Below are entries; write every one of them out again exactly.

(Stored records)
━━━━━━━━━━

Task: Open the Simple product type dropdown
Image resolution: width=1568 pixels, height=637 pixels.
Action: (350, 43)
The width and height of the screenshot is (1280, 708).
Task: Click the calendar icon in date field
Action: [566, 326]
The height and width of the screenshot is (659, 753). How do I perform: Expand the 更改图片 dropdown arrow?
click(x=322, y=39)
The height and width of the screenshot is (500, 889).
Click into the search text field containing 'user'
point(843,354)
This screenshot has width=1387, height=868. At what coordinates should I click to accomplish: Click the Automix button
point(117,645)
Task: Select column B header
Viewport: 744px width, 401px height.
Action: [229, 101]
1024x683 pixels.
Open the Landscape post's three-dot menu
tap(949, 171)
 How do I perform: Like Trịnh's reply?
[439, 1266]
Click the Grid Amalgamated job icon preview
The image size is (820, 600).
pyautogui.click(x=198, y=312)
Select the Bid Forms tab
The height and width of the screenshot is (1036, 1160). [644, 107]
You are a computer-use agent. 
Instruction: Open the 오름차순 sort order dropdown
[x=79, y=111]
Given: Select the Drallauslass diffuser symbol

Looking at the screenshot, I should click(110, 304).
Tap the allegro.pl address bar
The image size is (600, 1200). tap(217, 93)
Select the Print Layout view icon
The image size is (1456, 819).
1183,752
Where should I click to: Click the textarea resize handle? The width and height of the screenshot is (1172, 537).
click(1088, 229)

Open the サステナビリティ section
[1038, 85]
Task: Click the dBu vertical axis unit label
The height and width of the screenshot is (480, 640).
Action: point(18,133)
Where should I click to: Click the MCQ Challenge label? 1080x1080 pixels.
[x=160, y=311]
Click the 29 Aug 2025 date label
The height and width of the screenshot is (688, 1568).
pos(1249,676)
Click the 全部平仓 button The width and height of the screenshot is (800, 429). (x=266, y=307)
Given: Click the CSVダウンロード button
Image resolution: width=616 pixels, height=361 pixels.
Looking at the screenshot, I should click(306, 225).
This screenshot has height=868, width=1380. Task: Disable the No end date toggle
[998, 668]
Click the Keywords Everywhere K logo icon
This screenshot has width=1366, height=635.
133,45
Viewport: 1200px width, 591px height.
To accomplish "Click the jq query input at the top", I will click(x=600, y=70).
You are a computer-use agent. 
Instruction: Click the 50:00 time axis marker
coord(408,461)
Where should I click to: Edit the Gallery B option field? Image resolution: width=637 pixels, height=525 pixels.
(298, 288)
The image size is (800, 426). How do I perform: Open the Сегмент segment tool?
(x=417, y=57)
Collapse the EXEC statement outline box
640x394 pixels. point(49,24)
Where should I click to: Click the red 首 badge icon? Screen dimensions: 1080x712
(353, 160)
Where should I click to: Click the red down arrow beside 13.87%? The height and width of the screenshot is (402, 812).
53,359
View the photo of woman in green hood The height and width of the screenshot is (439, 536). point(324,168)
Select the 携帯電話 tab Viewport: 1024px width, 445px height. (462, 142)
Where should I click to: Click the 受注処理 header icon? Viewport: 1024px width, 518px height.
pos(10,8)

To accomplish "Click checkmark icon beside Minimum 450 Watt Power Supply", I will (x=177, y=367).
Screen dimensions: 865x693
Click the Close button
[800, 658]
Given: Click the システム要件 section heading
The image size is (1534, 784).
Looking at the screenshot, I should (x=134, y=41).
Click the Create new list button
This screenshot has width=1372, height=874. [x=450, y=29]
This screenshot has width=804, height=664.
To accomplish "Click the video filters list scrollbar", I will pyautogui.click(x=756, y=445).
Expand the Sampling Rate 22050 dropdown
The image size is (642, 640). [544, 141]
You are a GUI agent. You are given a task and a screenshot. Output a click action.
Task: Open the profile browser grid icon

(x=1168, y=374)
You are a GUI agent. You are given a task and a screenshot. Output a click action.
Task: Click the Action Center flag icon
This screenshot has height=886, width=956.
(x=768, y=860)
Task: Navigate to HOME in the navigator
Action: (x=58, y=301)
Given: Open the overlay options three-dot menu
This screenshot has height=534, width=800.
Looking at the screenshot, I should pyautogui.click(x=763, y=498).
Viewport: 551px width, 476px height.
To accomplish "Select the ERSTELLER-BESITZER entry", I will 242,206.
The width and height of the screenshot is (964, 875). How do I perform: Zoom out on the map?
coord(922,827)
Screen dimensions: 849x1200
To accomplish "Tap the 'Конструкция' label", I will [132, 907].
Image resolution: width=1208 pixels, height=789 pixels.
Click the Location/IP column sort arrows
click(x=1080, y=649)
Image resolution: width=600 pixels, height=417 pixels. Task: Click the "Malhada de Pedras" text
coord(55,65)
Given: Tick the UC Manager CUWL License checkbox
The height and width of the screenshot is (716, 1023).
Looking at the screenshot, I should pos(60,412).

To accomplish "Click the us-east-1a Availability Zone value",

━━━━━━━━━━

RESULT FOR THIS TASK:
Task: Open the Simple product type dropdown
Image resolution: width=1568 pixels, height=637 pixels.
Action: (350, 43)
The width and height of the screenshot is (1280, 708).
Task: Click the calendar icon in date field
Action: [566, 326]
The height and width of the screenshot is (659, 753). How do I perform: Expand the 更改图片 dropdown arrow?
click(x=322, y=39)
The height and width of the screenshot is (500, 889).
Click into the search text field containing 'user'
point(843,354)
This screenshot has width=1387, height=868. At what coordinates should I click to accomplish: Click the Automix button
point(117,645)
Task: Select column B header
Viewport: 744px width, 401px height.
Action: [229, 101]
1024x683 pixels.
Open the Landscape post's three-dot menu
tap(949, 171)
 How do I perform: Like Trịnh's reply?
[439, 1266]
Click the Grid Amalgamated job icon preview
The image size is (820, 600).
pyautogui.click(x=198, y=312)
Select the Bid Forms tab
The height and width of the screenshot is (1036, 1160). [644, 107]
You are a computer-use agent. 
Instruction: Open the 오름차순 sort order dropdown
[x=79, y=111]
Given: Select the Drallauslass diffuser symbol

Looking at the screenshot, I should click(110, 304).
Tap the allegro.pl address bar
The image size is (600, 1200). tap(217, 93)
Select the Print Layout view icon
The image size is (1456, 819).
1183,752
Where should I click to: Click the textarea resize handle? The width and height of the screenshot is (1172, 537).
click(1088, 229)

Open the サステナビリティ section
[1038, 85]
Task: Click the dBu vertical axis unit label
The height and width of the screenshot is (480, 640).
Action: point(18,133)
Where should I click to: Click the MCQ Challenge label? 1080x1080 pixels.
[x=160, y=311]
Click the 29 Aug 2025 date label
The height and width of the screenshot is (688, 1568).
pos(1249,676)
Click the 全部平仓 button The width and height of the screenshot is (800, 429). (x=266, y=307)
Given: Click the CSVダウンロード button
Image resolution: width=616 pixels, height=361 pixels.
Looking at the screenshot, I should click(306, 225).
This screenshot has height=868, width=1380. Task: Disable the No end date toggle
[998, 668]
Click the Keywords Everywhere K logo icon
This screenshot has width=1366, height=635.
133,45
Viewport: 1200px width, 591px height.
To accomplish "Click the jq query input at the top", I will click(x=600, y=70).
You are a computer-use agent. 
Instruction: Click the 50:00 time axis marker
coord(408,461)
Where should I click to: Edit the Gallery B option field? Image resolution: width=637 pixels, height=525 pixels.
(298, 288)
The image size is (800, 426). How do I perform: Open the Сегмент segment tool?
(x=417, y=57)
Collapse the EXEC statement outline box
640x394 pixels. point(49,24)
Where should I click to: Click the red 首 badge icon? Screen dimensions: 1080x712
(353, 160)
Where should I click to: Click the red down arrow beside 13.87%? The height and width of the screenshot is (402, 812).
53,359
View the photo of woman in green hood The height and width of the screenshot is (439, 536). point(324,168)
Select the 携帯電話 tab Viewport: 1024px width, 445px height. (462, 142)
Where should I click to: Click the 受注処理 header icon? Viewport: 1024px width, 518px height.
pos(10,8)

To accomplish "Click checkmark icon beside Minimum 450 Watt Power Supply", I will (x=177, y=367).
Screen dimensions: 865x693
Click the Close button
[800, 658]
Given: Click the システム要件 section heading
The image size is (1534, 784).
Looking at the screenshot, I should (x=134, y=41).
Click the Create new list button
This screenshot has width=1372, height=874. [x=450, y=29]
This screenshot has width=804, height=664.
To accomplish "Click the video filters list scrollbar", I will pyautogui.click(x=756, y=445).
Expand the Sampling Rate 22050 dropdown
The image size is (642, 640). [544, 141]
You are a GUI agent. You are given a task and a screenshot. Output a click action.
Task: Open the profile browser grid icon

(x=1168, y=374)
You are a GUI agent. You are given a task and a screenshot. Output a click action.
Task: Click the Action Center flag icon
This screenshot has height=886, width=956.
(x=768, y=860)
Task: Navigate to HOME in the navigator
Action: (x=58, y=301)
Given: Open the overlay options three-dot menu
This screenshot has height=534, width=800.
Looking at the screenshot, I should pyautogui.click(x=763, y=498).
Viewport: 551px width, 476px height.
To accomplish "Select the ERSTELLER-BESITZER entry", I will 242,206.
The width and height of the screenshot is (964, 875). How do I perform: Zoom out on the map?
coord(922,827)
Screen dimensions: 849x1200
To accomplish "Tap the 'Конструкция' label", I will [132, 907].
Image resolution: width=1208 pixels, height=789 pixels.
Click the Location/IP column sort arrows
click(x=1080, y=649)
Image resolution: width=600 pixels, height=417 pixels. Task: Click the "Malhada de Pedras" text
coord(55,65)
Given: Tick the UC Manager CUWL License checkbox
The height and width of the screenshot is (716, 1023).
Looking at the screenshot, I should pos(60,412).

To accomplish "Click the us-east-1a Availability Zone value",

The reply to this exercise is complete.